[DATASET Boundary: Start]

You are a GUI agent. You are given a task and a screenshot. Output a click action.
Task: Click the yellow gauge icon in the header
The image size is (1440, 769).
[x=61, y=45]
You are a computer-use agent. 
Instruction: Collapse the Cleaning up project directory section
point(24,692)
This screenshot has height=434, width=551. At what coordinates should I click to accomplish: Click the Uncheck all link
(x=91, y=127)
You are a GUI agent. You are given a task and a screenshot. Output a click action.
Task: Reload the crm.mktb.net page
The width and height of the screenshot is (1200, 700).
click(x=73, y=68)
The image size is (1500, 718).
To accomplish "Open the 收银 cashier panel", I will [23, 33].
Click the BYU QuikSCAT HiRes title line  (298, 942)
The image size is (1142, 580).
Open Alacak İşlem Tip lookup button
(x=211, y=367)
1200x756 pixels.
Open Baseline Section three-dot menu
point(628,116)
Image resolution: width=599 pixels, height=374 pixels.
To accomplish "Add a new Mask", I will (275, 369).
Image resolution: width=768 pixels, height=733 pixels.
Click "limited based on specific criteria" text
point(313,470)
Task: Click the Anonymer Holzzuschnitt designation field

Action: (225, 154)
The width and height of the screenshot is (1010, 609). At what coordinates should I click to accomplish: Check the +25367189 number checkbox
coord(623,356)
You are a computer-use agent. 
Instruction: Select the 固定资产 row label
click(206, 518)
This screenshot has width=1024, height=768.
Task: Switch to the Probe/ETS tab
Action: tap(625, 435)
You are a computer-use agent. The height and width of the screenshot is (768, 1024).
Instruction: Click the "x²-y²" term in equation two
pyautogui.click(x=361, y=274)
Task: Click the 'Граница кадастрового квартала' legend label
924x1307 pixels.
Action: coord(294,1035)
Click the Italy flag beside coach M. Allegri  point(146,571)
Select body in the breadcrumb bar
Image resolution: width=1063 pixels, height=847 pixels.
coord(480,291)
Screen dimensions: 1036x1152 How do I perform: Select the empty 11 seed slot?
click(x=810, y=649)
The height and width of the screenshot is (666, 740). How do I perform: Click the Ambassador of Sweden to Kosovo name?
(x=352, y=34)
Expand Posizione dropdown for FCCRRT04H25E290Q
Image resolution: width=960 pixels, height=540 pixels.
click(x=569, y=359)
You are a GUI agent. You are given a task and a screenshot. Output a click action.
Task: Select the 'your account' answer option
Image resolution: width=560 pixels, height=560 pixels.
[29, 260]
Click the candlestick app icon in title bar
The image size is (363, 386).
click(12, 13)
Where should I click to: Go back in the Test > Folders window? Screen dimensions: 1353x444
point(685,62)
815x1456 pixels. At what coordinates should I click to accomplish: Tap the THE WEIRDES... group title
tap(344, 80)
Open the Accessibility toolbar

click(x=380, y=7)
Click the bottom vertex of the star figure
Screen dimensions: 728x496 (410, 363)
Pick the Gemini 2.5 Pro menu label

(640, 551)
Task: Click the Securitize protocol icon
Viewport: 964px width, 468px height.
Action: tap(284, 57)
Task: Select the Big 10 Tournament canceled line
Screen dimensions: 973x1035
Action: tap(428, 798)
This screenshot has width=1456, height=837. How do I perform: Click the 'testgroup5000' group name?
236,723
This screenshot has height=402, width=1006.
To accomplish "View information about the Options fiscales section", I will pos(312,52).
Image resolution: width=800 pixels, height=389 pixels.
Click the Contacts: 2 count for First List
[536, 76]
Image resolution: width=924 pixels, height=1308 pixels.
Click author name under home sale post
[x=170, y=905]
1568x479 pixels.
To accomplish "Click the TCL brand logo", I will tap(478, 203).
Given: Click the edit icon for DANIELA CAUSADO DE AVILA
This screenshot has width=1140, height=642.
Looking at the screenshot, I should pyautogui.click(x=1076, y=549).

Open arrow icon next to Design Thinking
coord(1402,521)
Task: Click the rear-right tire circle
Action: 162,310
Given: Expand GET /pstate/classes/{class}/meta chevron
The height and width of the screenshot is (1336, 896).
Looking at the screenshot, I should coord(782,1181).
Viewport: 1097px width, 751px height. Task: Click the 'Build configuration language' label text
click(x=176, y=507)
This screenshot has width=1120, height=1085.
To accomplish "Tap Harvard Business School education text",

[DATASET Boundary: End]

§ **TASK GOAL**: Copy the entries word for word. Start at the first line and end with the line containing "Image resolution: width=599".

§ **TASK OUTPUT**:
You are a GUI agent. You are given a task and a screenshot. Output a click action.
Task: Click the yellow gauge icon in the header
The image size is (1440, 769).
[x=61, y=45]
You are a computer-use agent. 
Instruction: Collapse the Cleaning up project directory section
point(24,692)
This screenshot has height=434, width=551. At what coordinates should I click to accomplish: Click the Uncheck all link
(x=91, y=127)
You are a GUI agent. You are given a task and a screenshot. Output a click action.
Task: Reload the crm.mktb.net page
The width and height of the screenshot is (1200, 700).
click(x=73, y=68)
The image size is (1500, 718).
To accomplish "Open the 收银 cashier panel", I will [23, 33].
Click the BYU QuikSCAT HiRes title line  (298, 942)
The image size is (1142, 580).
Open Alacak İşlem Tip lookup button
(x=211, y=367)
1200x756 pixels.
Open Baseline Section three-dot menu
point(628,116)
Image resolution: width=599 pixels, height=374 pixels.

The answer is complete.